Selection =>
<<<<

Buy Vs. Build in Latin America Outsourcing: The View from KPMG

As Americas-based outsourcing continues its strong emergence, more sourcing-minded U.S. firms are pulling out their checklists to figure out if it is smarter to send work to an …

As Americas-based outsourcing continues its strong emergence, more sourcing-minded U.S. firms are pulling out their checklists to figure out if it is smarter to send work to an existing provider or take an often more costly route by establishing their own captive center.

We checked in with David Kane, a Director in the Shared Services and Outsourcing Advisory Group at KPMG to help determine how companies can choose the right path.  Kane delivered a presentation on this very topic at the Sourcing Interests Group (SIG) Forum in March. We asked him to expand on the points he discussed, as well as his own experiences of both the buy and build options.

Laying the groundwork: How Should Companies Approach the Decision?

When dealing with topics of this complexity, it’s important to establish clear definitions. The Shared Services and Outsourcing Network (SSON) describes captive centers, or the ‘build’ option as “centers set up by companies with upfront investment in an offshore geography. They maintain full control of governance and management, are usually going for lowest operational cost, and define their own quality standards”.

Alternatively the outsourcing provider, or ‘buy’ option, is defined as “contracting operations of a specific business function to a third party service provider, who will typically be responsible for process management, people, and in many cases the software used. There is often a degree of transferable risk to the provider”.

So how should you tackle the buy or build decision? For David Kane from KPMG it’s all about the client’s objectives. “Once we knew what the client’s goals were, we did the analysis in Latin America to understand the possibilities”, he says. “We looked at service providers (the buy option), then we looked at locations to set up (the build option) to see the varying levels of attractiveness in geographies in which we could operate. Finally we went back and researched how the costs compare on an investment perspective”. KPMG recently worked with Equifax to develop the right global offshore BPO model.

>>>>

[Data on locating visible targets]
<<<<

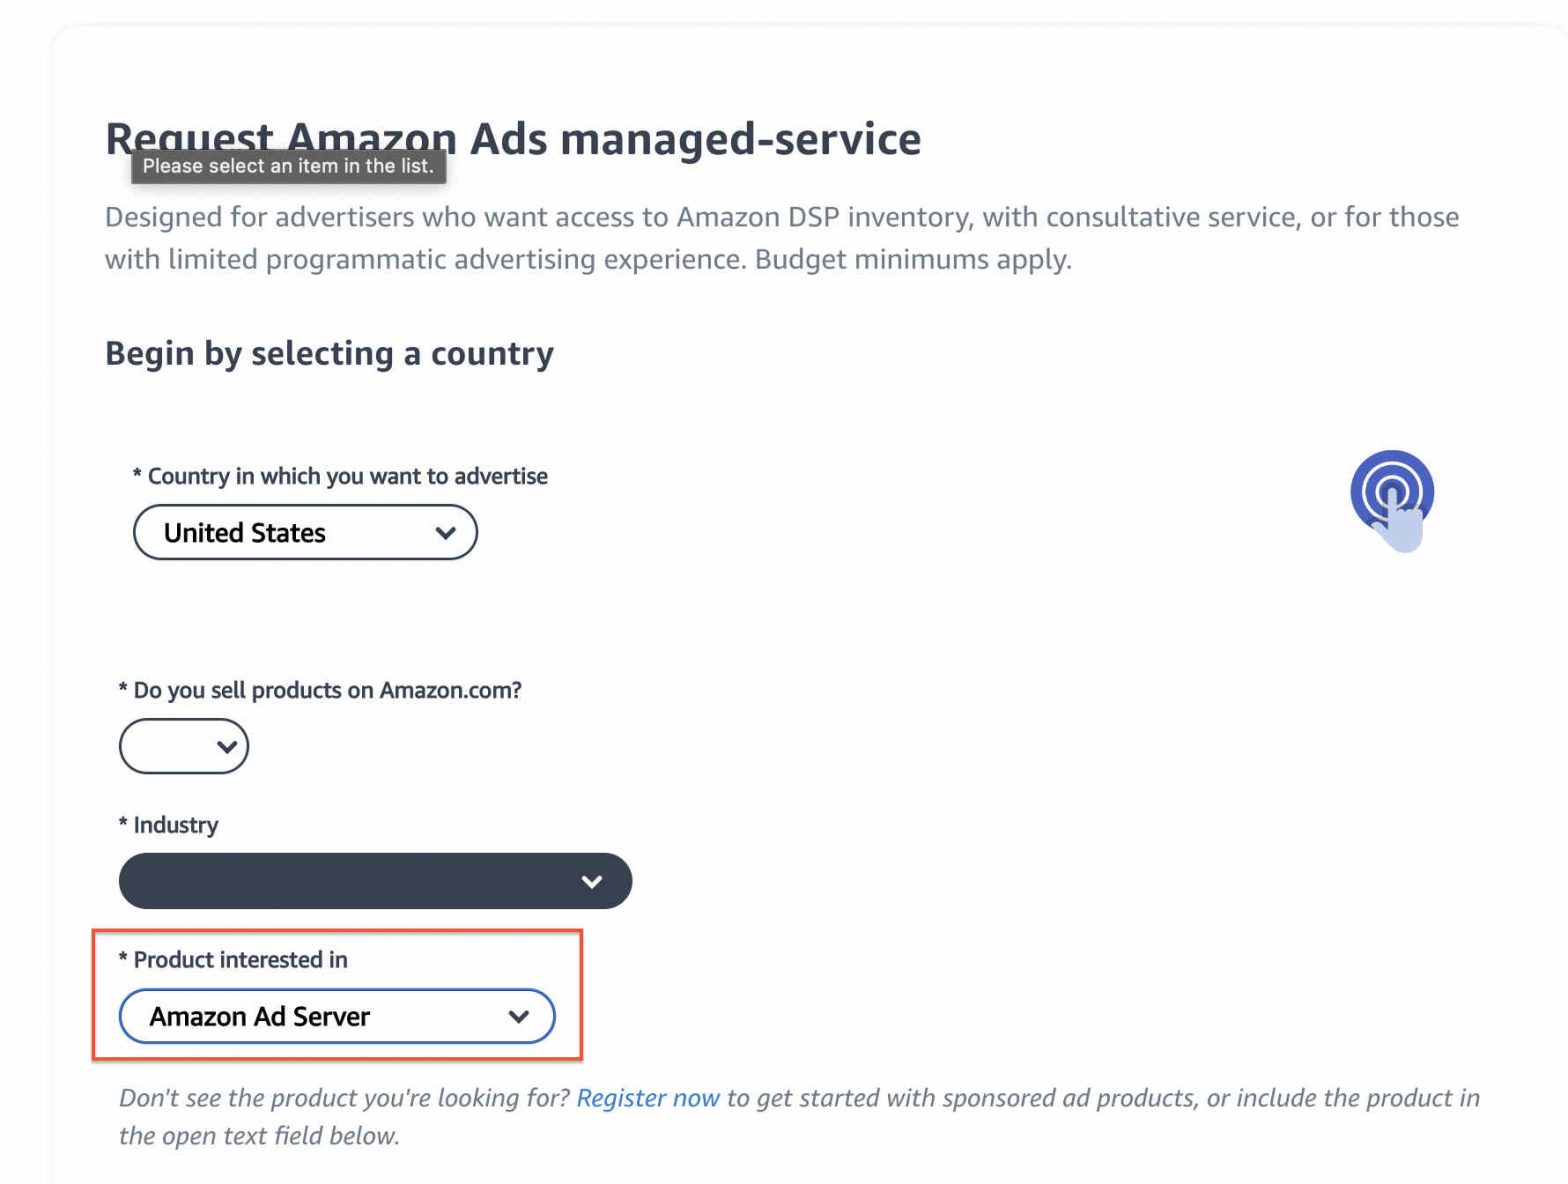
Task: Open the United States country selector
Action: tap(305, 532)
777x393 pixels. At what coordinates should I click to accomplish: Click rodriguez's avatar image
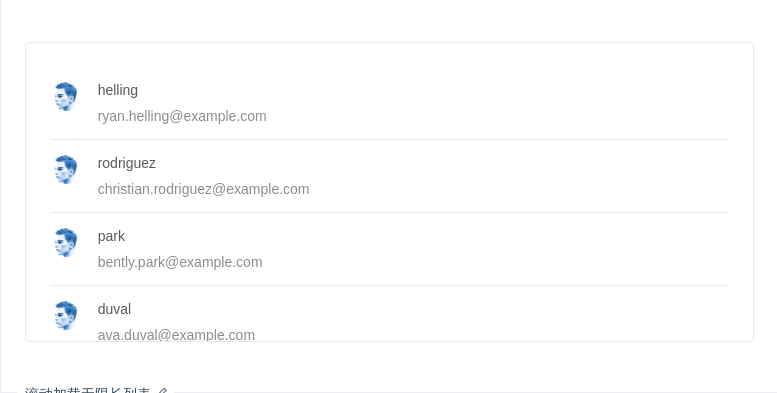click(66, 169)
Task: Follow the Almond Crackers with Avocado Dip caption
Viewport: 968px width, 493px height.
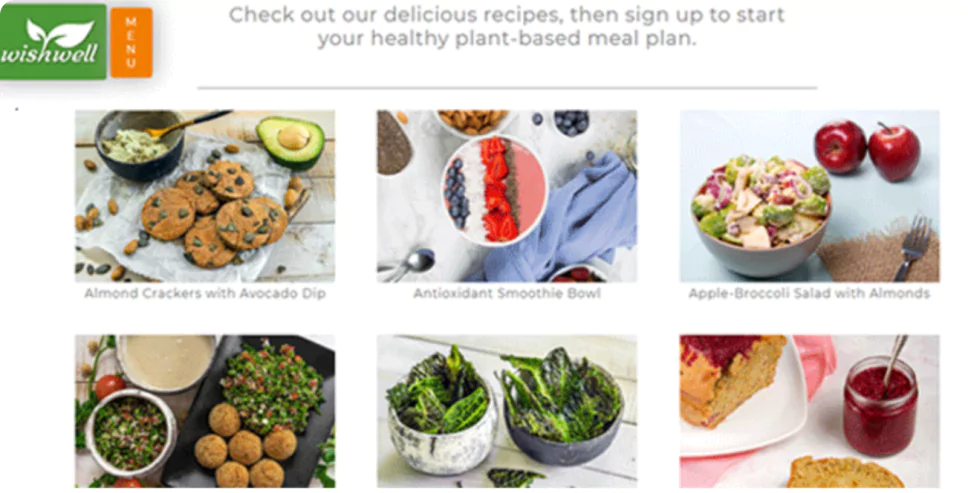Action: tap(205, 293)
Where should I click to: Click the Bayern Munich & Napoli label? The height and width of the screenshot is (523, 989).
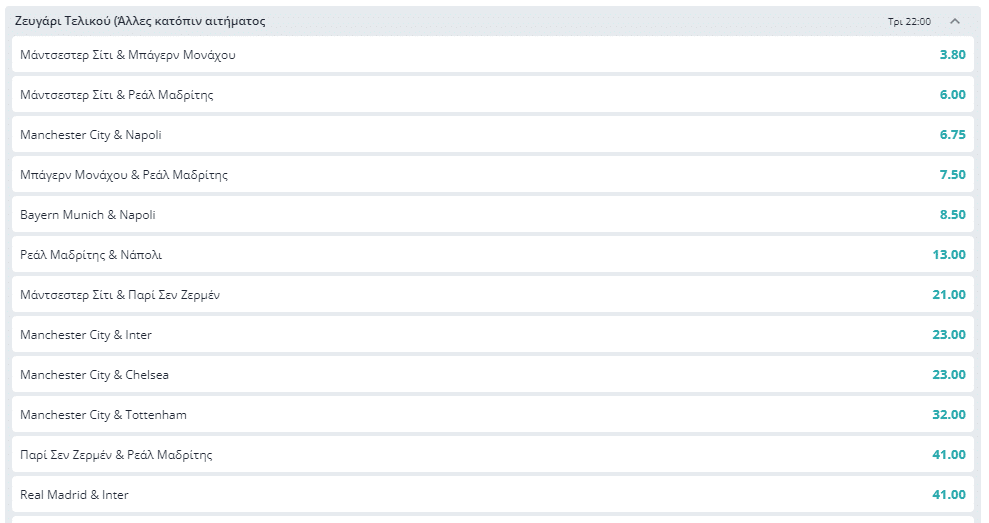pyautogui.click(x=88, y=215)
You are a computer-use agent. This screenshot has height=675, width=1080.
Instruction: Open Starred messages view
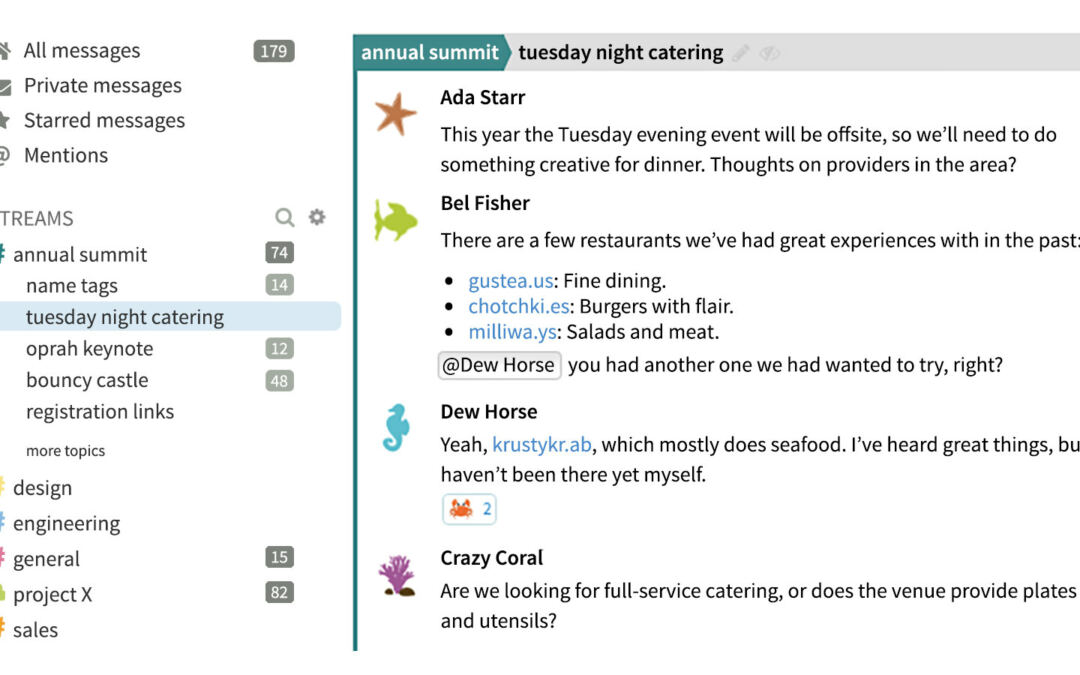click(104, 120)
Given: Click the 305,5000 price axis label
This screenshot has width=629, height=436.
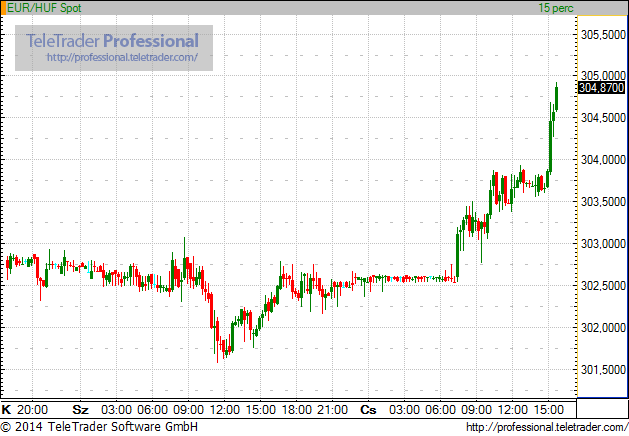Looking at the screenshot, I should 603,34.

>>>>

Exercise task A =>
In the Latin America outsourcing article, at what event did David Kane give a presentation on the buy-or-build topic?
Exercise task B =>
Pick up the article on buy versus build in Latin America outsourcing after its final sentence and carry it on.

Task response A =>
He presented at the Sourcing Interests Group (SIG) Forum in March.

Task response B =>
“Of course the unique consideration with Latin America is that vendors aren’t as mature as in India, but that is quickly changing” – David Kane, KPMG


 

Which Path is the Right Path?

In a general sense, most analysts agree that you should consider a third party provider when the function you’re outsourcing is standard, readily available, and supported. Leveraging the provider’s industry experience for a cheaper cost is important for ITO and BPO work. Look for a proven track record, performance and capability standards, and an operating history that gives you comfort.

On the other hand, consider the ‘build’ option when your organization’s core competencies are reflected in the product being developed. In other words if you have the best expertise to perform a specialized function, you shouldn’t be passing it to a third party. For software development in particular, new products must often be integrated with existing systems or quickly adapted to market trends – both of which are best handled by an internal team.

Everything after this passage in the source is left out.